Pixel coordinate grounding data
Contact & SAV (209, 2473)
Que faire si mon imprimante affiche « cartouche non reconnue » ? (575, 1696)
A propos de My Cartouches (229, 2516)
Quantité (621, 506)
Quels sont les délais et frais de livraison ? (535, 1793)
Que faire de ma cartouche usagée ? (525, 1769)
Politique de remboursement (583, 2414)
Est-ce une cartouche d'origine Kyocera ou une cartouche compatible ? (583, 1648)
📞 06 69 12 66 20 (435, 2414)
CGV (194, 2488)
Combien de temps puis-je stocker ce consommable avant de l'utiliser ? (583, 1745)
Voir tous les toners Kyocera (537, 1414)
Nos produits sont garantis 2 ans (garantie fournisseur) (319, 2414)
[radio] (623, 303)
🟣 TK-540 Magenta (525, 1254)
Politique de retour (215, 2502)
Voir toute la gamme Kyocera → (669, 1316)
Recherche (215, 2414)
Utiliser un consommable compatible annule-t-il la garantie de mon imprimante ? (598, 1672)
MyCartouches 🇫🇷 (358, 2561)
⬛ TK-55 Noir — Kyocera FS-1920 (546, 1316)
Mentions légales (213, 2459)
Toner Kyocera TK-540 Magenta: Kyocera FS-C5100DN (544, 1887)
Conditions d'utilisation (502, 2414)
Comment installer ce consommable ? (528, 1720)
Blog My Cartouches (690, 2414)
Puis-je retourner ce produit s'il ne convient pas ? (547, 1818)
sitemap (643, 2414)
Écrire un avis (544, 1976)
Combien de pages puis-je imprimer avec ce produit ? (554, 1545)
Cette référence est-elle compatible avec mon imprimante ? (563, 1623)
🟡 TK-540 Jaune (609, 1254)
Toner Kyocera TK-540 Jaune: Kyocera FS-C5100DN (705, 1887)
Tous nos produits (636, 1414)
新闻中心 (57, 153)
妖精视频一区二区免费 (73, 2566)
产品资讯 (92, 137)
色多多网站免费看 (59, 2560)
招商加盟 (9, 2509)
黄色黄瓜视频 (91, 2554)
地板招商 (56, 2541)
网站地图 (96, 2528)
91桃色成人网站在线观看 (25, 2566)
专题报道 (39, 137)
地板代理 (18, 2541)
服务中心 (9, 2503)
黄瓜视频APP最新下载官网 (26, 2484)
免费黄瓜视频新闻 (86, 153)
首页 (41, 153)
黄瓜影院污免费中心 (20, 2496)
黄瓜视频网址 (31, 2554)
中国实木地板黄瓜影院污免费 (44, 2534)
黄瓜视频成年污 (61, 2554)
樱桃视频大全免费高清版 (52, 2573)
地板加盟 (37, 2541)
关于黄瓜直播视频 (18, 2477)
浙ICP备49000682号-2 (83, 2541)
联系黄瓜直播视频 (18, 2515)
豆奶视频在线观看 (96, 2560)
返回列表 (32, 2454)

→ Assignment
Above are the entries. Copy exactly the part that opens with the line containing "Voir toute la gamme Kyocera → (669, 1316)" and closes with the line containing "Jaune (609, 1254)", and no more.

→ Finished task
Voir toute la gamme Kyocera → (669, 1316)
Recherche (215, 2414)
Utiliser un consommable compatible annule-t-il la garantie de mon imprimante ? (598, 1672)
MyCartouches 🇫🇷 (358, 2561)
⬛ TK-55 Noir — Kyocera FS-1920 (546, 1316)
Mentions légales (213, 2459)
Toner Kyocera TK-540 Magenta: Kyocera FS-C5100DN (544, 1887)
Conditions d'utilisation (502, 2414)
Comment installer ce consommable ? (528, 1720)
Blog My Cartouches (690, 2414)
Puis-je retourner ce produit s'il ne convient pas ? (547, 1818)
sitemap (643, 2414)
Écrire un avis (544, 1976)
Combien de pages puis-je imprimer avec ce produit ? (554, 1545)
Cette référence est-elle compatible avec mon imprimante ? (563, 1623)
🟡 TK-540 Jaune (609, 1254)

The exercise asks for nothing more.